**Extrait du texte**.

◆ ◆ ◆ ◆

Lors de la formation du gouvernement de Maurice Couve de Murville, Jean-Marcel Jeanneney est un temps envisagé au ministère de l’éducation nationale. Il souhaite s’adjoindre les services d’un secrétaire d’Etat pour conduire la réforme de l’enseignement supérieur et avance le nom de Jacques Trorial. Ce dernier est nommé secrétaire d’Etat à l’éducation nationale le 12 juillet 1968 mais auprès d’Edgar Faure, Jean-Marcel Jeanneney étant finalement chargé d’organiser le référendum sur la réforme régionale et du Sénat. Robert Richoux remplace alors Jacques Trorial sur les bancs de l’Assemblée nationale.

◆ ◆ ◆ ◆

**Données fournies**.
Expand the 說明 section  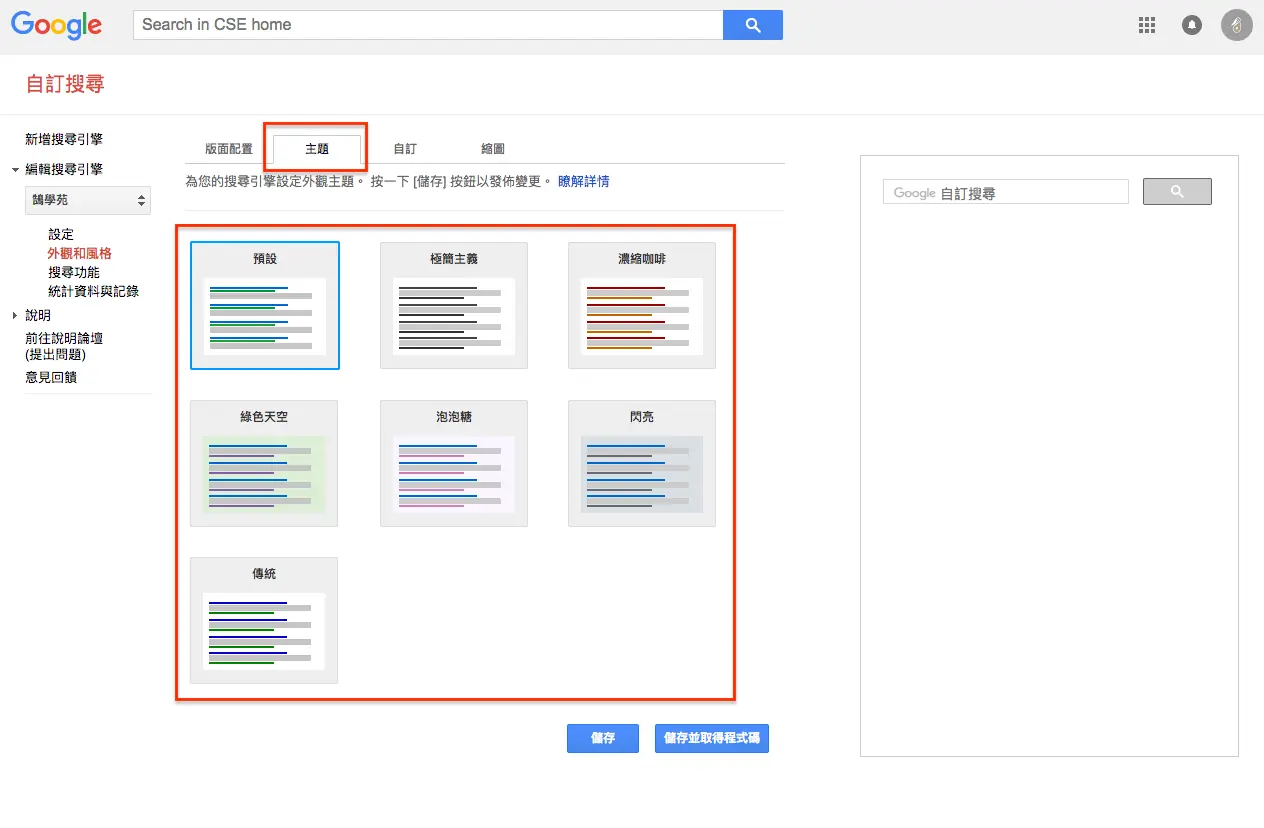pos(16,316)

◆ ◆ ◆ ◆

Veuillez restituer mot pour mot, dans le passage sur la nomination de Jacques Trorial, la partie qui s'ouvre sur les mots « Lors de la formation » et se termine par « de l’Assemblée nationale. ».

**Résultat de l'exercice**.
Lors de la formation du gouvernement de Maurice Couve de Murville, Jean-Marcel Jeanneney est un temps envisagé au ministère de l’éducation nationale. Il souhaite s’adjoindre les services d’un secrétaire d’Etat pour conduire la réforme de l’enseignement supérieur et avance le nom de Jacques Trorial. Ce dernier est nommé secrétaire d’Etat à l’éducation nationale le 12 juillet 1968 mais auprès d’Edgar Faure, Jean-Marcel Jeanneney étant finalement chargé d’organiser le référendum sur la réforme régionale et du Sénat. Robert Richoux remplace alors Jacques Trorial sur les bancs de l’Assemblée nationale.